Autre élément. D'après
l'interrogatoire du 28 décembre (qui, comme chaque soir d'apparition
était effectué par de multiples enquêteurs), la Vierge a dit à cette
date: "Ce sera bientôt ma dernière apparition". Restait à savoir si
cette prédiction se réaliserait dans les faits.Quelques jours suffiront
pour avoir la réponse. Le 3 janvier suivant, en effet, l'apparition se
montrera à eux pour la toute dernière fois. Celui qui connaît un peu
Beauraing sait qu'entre le 29 novembre et le 28 décembre 1932, il y a eu
beaucoup plus d'apparitions qu'entre le 28 décembre et le 3 janvier
1933. Donc, le mot "bientôt" se justifie. Prophétie annoncée, prophétie
réalisée. "Adieu" (ou "à Dieu?") sera le mot par lequel elle prendrait
définitivement congé d'eux sur cette terre. Malgré leur désir intense de
la revoir qu'ils conserveront toute leur vie, jamais plus elle ne se
montrera. Si, comme le disent certains détracteurs, tout n'est qu'une
hallucination (qui aurait prédit qu'elle prendra bientôt fin!) causée
par une auto-suggestion, une pathologie ou une hypnose, pourquoi le
phénomène ne fonctionne t-il plus? Ils auront beau revenir tous les
soirs sur les lieux, ils auront beau désirer de tout leur être que ça
continue, fini! En négatif, tout ce qu'ils leur restera ne sera jamais
rien d'autre qu'un manque. "Elle me manque! Je n'attends qu'une seule
chose: la revoir!" a souvent dit Gilberte Degeimbre (l'une des voyantes
décédée en 2015). Avouons que nous sommes bien pauvres.
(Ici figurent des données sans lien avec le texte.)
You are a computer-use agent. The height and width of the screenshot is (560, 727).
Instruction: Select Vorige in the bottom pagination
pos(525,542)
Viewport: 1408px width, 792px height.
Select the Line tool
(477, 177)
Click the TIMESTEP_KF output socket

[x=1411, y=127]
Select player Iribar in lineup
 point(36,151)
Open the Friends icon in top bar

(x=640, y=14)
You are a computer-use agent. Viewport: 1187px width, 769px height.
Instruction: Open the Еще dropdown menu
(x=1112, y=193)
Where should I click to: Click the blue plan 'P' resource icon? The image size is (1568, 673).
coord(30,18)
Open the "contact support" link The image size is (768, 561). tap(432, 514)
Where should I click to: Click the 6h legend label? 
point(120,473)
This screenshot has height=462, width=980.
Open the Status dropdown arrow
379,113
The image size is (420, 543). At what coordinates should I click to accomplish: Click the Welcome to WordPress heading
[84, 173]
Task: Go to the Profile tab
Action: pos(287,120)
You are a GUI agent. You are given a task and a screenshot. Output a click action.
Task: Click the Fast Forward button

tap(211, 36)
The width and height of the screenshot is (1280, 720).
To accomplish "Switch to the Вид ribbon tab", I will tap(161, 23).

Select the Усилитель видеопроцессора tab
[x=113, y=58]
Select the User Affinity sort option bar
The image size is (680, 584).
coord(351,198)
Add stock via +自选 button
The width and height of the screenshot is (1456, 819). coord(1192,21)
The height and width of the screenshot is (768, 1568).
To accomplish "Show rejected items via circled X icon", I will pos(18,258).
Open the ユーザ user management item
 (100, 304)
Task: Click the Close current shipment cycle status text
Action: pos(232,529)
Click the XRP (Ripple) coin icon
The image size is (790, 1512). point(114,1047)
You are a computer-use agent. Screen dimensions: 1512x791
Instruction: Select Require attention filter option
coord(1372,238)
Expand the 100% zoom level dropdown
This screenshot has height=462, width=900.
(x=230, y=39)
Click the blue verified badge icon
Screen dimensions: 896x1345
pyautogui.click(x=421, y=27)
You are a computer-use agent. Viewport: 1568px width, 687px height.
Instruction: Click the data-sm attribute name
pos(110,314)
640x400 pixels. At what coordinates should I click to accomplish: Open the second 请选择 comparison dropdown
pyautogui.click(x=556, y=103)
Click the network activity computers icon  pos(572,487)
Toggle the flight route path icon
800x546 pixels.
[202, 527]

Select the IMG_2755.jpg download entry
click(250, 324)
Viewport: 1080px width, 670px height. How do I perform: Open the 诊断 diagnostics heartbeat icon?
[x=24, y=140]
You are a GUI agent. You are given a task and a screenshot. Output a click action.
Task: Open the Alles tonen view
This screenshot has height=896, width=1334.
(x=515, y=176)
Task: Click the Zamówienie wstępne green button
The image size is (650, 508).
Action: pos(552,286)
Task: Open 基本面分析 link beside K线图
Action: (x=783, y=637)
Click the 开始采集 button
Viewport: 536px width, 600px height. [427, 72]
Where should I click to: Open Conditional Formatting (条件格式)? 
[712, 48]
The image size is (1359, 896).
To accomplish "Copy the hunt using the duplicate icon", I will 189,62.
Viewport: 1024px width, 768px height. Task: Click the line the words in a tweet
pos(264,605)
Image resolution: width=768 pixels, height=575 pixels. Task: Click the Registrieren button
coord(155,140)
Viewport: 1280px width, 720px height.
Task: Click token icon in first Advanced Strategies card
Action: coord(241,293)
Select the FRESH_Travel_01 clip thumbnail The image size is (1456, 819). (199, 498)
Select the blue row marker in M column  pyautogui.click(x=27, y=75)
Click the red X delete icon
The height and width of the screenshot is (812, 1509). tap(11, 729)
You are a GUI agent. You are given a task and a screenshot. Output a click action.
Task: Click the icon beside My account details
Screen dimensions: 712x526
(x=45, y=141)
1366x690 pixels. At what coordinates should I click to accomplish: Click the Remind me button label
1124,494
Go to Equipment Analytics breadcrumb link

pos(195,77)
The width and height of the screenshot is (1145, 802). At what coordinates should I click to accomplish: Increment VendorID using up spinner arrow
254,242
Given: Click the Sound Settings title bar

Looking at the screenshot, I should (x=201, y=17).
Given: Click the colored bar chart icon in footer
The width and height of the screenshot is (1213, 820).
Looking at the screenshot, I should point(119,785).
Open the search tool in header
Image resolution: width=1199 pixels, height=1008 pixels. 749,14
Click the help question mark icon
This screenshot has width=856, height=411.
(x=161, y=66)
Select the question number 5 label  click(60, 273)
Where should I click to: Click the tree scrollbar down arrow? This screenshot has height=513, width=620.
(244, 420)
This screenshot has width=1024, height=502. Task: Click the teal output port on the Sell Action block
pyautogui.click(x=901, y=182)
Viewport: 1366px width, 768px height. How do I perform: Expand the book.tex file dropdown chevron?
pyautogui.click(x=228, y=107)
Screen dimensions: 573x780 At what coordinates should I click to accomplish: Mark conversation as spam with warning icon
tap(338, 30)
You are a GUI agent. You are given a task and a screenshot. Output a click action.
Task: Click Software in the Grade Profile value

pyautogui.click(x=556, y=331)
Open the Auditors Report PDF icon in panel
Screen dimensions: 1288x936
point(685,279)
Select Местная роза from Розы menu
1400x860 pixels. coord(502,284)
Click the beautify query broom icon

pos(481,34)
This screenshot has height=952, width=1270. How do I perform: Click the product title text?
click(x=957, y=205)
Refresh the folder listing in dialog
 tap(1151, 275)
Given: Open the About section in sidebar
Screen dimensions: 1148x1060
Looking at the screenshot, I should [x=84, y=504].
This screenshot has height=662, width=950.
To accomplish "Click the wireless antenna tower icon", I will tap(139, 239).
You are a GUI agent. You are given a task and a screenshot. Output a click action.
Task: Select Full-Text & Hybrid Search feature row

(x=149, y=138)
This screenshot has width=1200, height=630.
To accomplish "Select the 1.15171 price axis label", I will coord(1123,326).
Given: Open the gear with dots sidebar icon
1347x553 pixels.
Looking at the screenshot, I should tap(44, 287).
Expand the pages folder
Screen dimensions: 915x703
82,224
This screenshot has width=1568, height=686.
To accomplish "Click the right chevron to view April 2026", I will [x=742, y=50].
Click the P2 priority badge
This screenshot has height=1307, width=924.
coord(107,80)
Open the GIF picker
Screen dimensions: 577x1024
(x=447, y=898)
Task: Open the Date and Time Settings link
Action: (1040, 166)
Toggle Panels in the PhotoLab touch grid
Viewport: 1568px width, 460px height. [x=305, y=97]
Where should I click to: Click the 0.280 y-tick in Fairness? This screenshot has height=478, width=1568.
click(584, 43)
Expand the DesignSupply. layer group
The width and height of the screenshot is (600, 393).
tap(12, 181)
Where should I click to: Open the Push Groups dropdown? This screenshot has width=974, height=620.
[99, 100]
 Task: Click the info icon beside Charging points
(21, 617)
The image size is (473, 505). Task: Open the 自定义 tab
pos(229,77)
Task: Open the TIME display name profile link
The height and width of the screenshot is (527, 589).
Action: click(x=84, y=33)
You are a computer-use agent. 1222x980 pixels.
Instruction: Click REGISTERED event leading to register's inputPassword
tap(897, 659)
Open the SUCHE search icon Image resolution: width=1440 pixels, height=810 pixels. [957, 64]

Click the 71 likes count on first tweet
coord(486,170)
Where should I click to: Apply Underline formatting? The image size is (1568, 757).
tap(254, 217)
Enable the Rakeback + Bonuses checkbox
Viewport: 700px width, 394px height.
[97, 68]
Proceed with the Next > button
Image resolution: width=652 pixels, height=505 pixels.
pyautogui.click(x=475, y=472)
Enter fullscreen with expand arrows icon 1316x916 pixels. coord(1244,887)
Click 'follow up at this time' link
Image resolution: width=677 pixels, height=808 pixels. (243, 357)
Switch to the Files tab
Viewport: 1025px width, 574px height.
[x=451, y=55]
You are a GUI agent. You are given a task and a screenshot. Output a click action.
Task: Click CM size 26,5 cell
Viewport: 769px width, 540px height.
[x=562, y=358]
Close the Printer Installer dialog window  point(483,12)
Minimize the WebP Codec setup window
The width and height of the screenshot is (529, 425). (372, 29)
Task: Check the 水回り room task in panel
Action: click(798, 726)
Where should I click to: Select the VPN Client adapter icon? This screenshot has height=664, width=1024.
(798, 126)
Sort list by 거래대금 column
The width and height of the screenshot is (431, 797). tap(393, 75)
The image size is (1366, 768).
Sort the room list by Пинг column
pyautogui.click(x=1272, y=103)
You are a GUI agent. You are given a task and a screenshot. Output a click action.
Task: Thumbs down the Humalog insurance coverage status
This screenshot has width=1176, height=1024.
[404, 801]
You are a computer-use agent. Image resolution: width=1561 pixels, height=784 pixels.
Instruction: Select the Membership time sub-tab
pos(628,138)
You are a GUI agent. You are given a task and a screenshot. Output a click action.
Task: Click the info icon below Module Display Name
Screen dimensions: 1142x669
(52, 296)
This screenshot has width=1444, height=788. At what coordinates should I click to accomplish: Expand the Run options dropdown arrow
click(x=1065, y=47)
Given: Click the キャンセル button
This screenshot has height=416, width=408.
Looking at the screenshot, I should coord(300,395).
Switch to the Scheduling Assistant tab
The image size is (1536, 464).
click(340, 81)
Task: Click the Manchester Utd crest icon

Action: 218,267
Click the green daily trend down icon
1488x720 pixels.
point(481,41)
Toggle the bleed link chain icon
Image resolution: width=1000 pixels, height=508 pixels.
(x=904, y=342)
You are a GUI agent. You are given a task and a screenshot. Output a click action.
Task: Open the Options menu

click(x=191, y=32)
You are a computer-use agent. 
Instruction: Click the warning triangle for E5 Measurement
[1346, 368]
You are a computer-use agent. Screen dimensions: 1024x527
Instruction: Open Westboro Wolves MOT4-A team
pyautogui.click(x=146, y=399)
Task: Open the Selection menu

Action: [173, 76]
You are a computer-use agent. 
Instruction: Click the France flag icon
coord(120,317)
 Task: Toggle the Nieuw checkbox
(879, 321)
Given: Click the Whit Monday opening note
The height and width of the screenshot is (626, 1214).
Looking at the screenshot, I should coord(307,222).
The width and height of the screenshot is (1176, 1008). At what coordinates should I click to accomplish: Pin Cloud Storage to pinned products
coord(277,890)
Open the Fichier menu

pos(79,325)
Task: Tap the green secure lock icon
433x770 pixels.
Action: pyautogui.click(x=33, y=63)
Avouons que nous
ne pourrons jamais nous mettre à leur place et comprendre, comme eux
l'ont compris, la réalité profonde de ce qu'ils ont vécu; une réalité
dont, contrairement à eux, nous n'avons pas l'expérience et qui, quelque
part, les a toujours rendu seuls, semblables à quelqu'un qui, pourvu de
ce sens qu'est la vue, est face à des aveugles de naissance.